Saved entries
━━━

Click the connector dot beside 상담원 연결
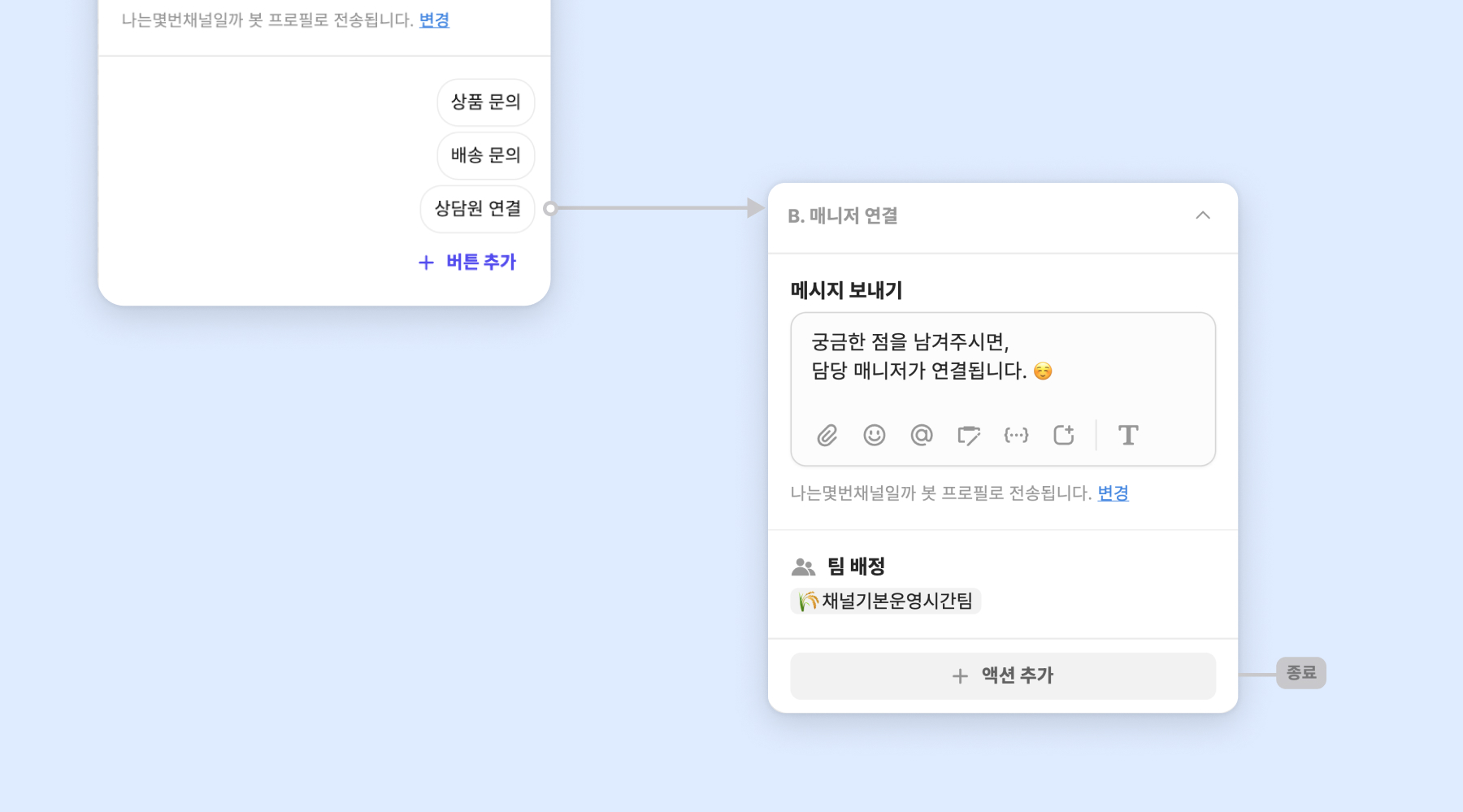 (x=550, y=209)
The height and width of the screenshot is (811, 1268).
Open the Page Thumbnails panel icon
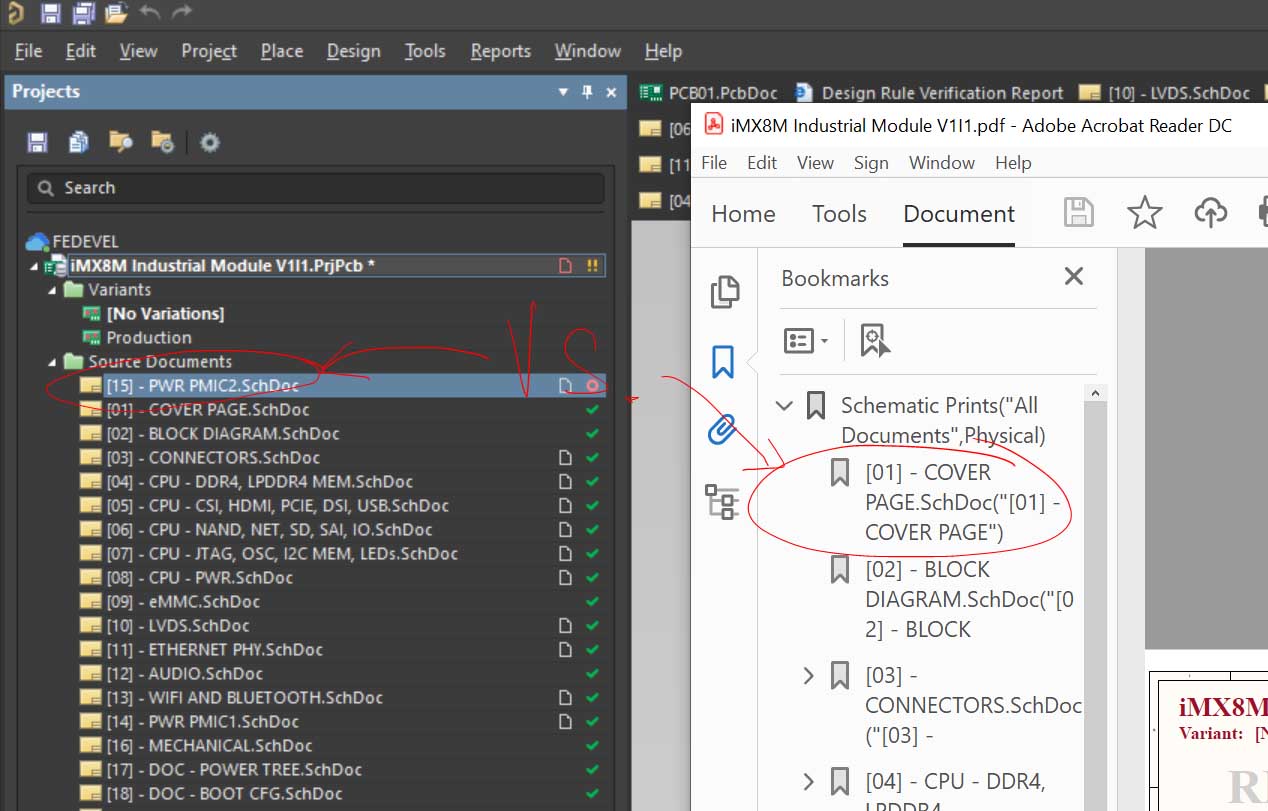pos(724,292)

━━━

What is expected: Reprint the entries above exactly, images removed.

Solution for this task:
Click the connector dot beside 상담원 연결
 (x=550, y=209)
The height and width of the screenshot is (811, 1268).
Open the Page Thumbnails panel icon
pos(724,292)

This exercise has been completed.